Unknown to the Secretary, the Choctaws had calculated this move. By adding the chief provisions to their bill, they had a bargaining chip to pass a bill that went against the provisions of the Treaty of 1866. What the Secretary and many non-Choctaws did not realize is that the Choctaw Constitution already limited the office of chief to lineal descendants of the Choctaw and Chickasaw race–a wording vague enough to disqualify all Freedmen, including those of mixed heritage.
The surviving provision and constitutional amendment swiftly and decisively limited the political power and sustainability of the Freedmen civil rights movement more surely than any mere legislative enactment could. And even the protections ensured by the 1883 law, while equitable in wording, were not equal in their application.
When I first stumbled upon the mention of a Special Commissioner to the Freedmen in Angela Walton-Raji’s book “Black Indian Genealogy Research”, I had expected to find a man alone in his quest for justice against insurmountable odds. But what I was looking for was evidence of a man who existed only in my mind.
Genealogy and historical research simply brings into clear focus the triumphs and tragedies of our past. A man is just a man. All do some measure of evil and all do some measure of good–what we become is entirely up to ourselves. Some live to move the needle of progress forward while others live to set it back.
John Sanborn went on to have a successful career for another decade, but his friendship with James Harlan was never the same. Harlan had thought Sanborn an honorable man, a protector, and had been proven wrong.
Sanborn’s corruption would only come to light in 1874 when his greed was laid bare. He was indicted for fraud in a National Court. He had for the past several years, while under contract with the Department of the Treasury, extorted private businesses to the tune of $213,000, which is 5.5 million dollars in today’s money. Sanborn managed to avoid jail time, but his actions caused President Grant to pass the Anti-Moiety Acts–which would change the way tax money could be legally collected and by whom forever.
When I started my research, I was working backwards from a conception of a man I did not know. And just like Harlan, when I finally knew him, I did not like him.
Modern Choctaw history refers to John Sanborn almost strictly in the context of his final letter–sometimes ignoring his first two reports entirely, and often postulating that he misrepresented what he initially reported. Angie Debo’s book the “The Rise and Fall of the Choctaw Republic” which is considered to be a core tenant and absolute authority on Choctaw history misrepresents the severity and truthfulness of his work, and willfully or through lack of knowledge does not make mention of contemporary reports that supported Sanborn’s claims.
She notes that “he must have been treated with the utmost consideration, for the tone of his official reports changed completely” but does not question why or how easy it may have been to buy General Sanborn–despite the news of his misdeeds having been public knowledge for almost ninety years.
It is hard to take in good faith Sanborn’s last report as it appears to be in his nature to be duplicitous. It is just as hard to take in good faith Choctaw Nation’s move to a wage-system—how authentic can such a system be when most the judges overseeing wage contracts were members of the Confederacy?
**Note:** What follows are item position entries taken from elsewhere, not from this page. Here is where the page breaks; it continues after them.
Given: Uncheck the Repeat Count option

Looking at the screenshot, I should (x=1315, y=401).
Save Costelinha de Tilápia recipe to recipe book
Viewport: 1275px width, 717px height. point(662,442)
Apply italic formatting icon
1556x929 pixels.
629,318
How can the decision to hold off adoption possibly be in anything but bad faith when the Nations profited from holding the Freedmen in legal limbo?
A majority of the signers of the Treaty of 1866 were the same men who signed the Articles of the Confederacy. They were the same men whose personal wealth had been, almost certainly, contingent on the free labor provided by the humans they held in bondage. They were the same men who maintained power after emancipation and got to write the laws regulating the rights of Freedmen living in their Nation.
How could any of this be in good faith?